Pierwszego nieodpowiedzialnego kierowcę funkcjonariusze ujawnili już przed godziną 2:00. Patrolujący teren miasta policjanci zatrzymali do kontroli kierującego matizem. Po sprawdzeniu okazało się, że 21-latek, który kierował pojazdem posiadał sądowy zakaz prowadzenia pojazdów. Mężczyzna wkrótce usłyszy zarzuty. Za niestosowanie się do sądowego zakazu grozi do 5 lat pozbawienia wolności.
- Kolejna interwencja miała miejsce przed godziną 17:00. Policjanci otrzymali zgłoszenie o kolizji parkingowej, której sprawca odjechał. Zgłaszający oświadczył, że zauważył w swoim pojeździe uszkodzone drzwi. Mundurowi ustalili, że na miejscu zdarzenia znajdują się kamery monitoringu. Ponadto, po chwili do funkcjonariuszy podszedł mężczyzna, który oświadczył, że wie kto był sprawcą. Policjanci od razu pojechali do miejsca zamieszkania mężczyzny. Mieszkaniec gminy Rozprza przyznał się do spowodowania kolizji, ale oświadczył, że nie poczuł uderzenia i nie widział wcześniej zaparkowanego volkswagena. Po sprawdzeniu stanu trzeźwości okazało się, że w organizmie 64-latka było ponad pół promila alkoholu. Wkrótce usłyszy zarzuty kierowania w stanie nietrzeźwości oraz odpowie za spowodowanie kolizji - mówi st. asp. Izabela Gajewska, oficer prasowy piotrkowskiej KMP.

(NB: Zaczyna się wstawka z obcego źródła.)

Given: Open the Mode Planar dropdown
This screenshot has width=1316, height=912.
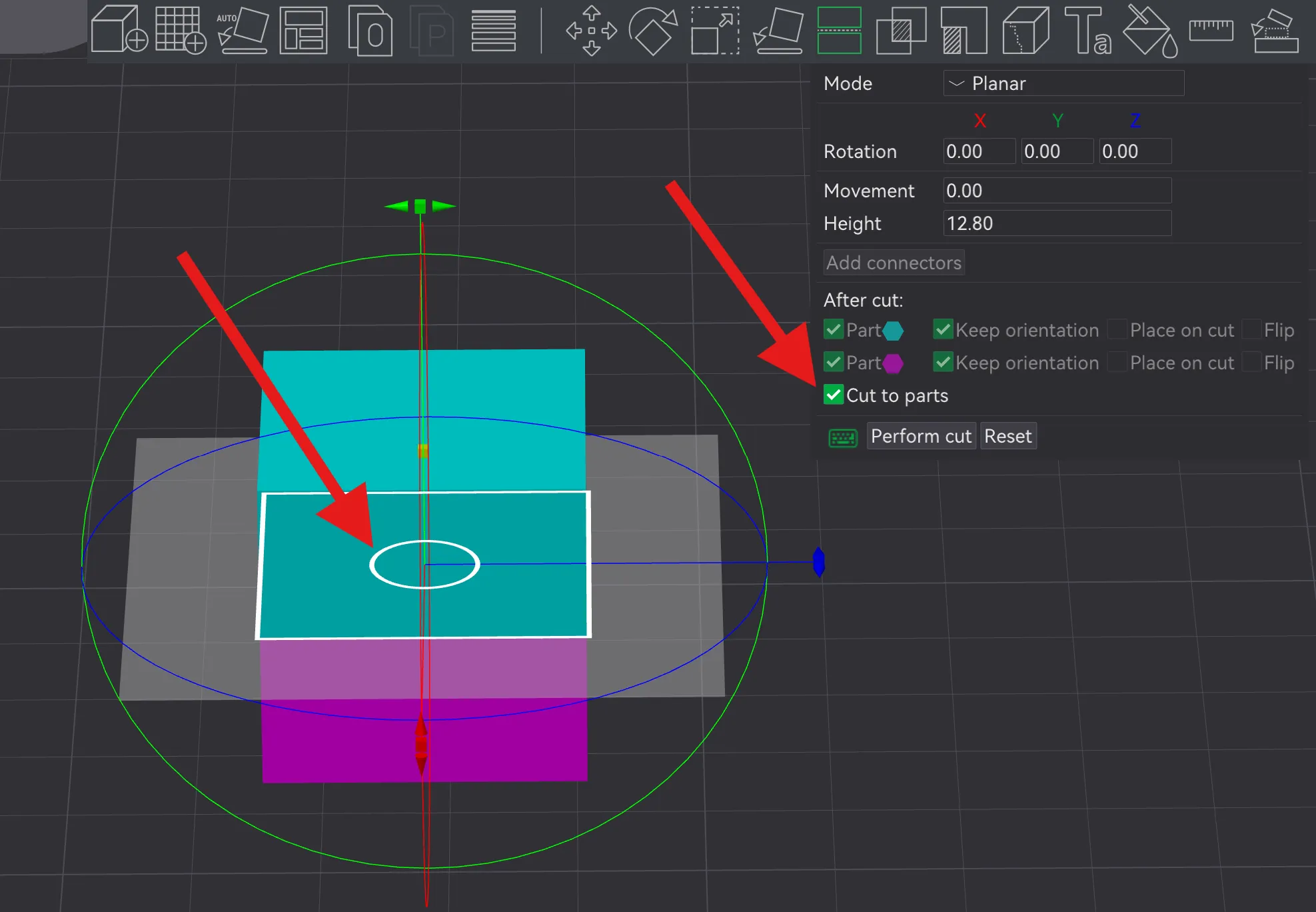Looking at the screenshot, I should point(1063,83).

Po godzinie 19:00, policjanci zostali powiadomieni o kolizji drogowej w Skotnikach. - Z ustaleń mundurowych wynikało, że kierujący matizem z niewyjaśnionych okolicznościach zjechał na prawe pobocze, a następnie uderzył w zaparkowane renault. Po sprawdzeniu okazało się, że 31-latek posiada sądowy zakaz prowadzenia pojazdu. Ponadto, mężczyzna miał w organizmie ponad 2 promile alkoholu. Wkrótce za popełnione przestępstwa usłyszy zarzuty - relacjonuje st. asp. Gajewska.

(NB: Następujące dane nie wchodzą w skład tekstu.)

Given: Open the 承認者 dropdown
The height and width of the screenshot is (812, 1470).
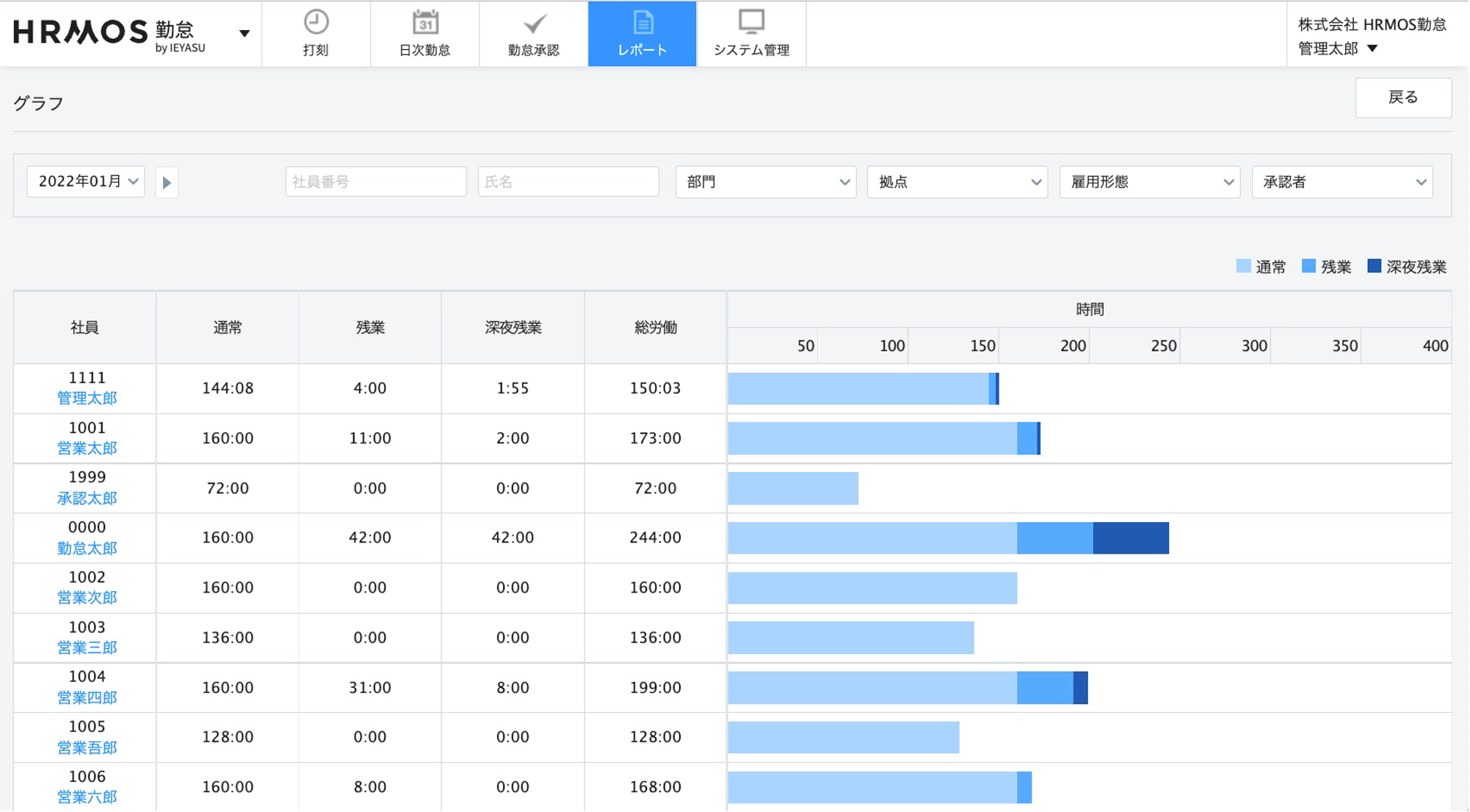Looking at the screenshot, I should (x=1342, y=182).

Tuż przed północą podczas patrolowania miasta funkcjonariusze zatrzymali do kontroli kierującego seatem, od którego wyczuli woń alkoholu. Mundurowi od razu przeprowadzili badanie stanu trzeźwości. Okazało się, że 36-letni piotrkowianin miał ponad 1,5 promila alkoholu we krwi. Mężczyzna posiadał również sądowy zakaz prowadzenia pojazdów. Za popełnione przestępstwa grozi mu kara do 5 lat pozbawienia wolności.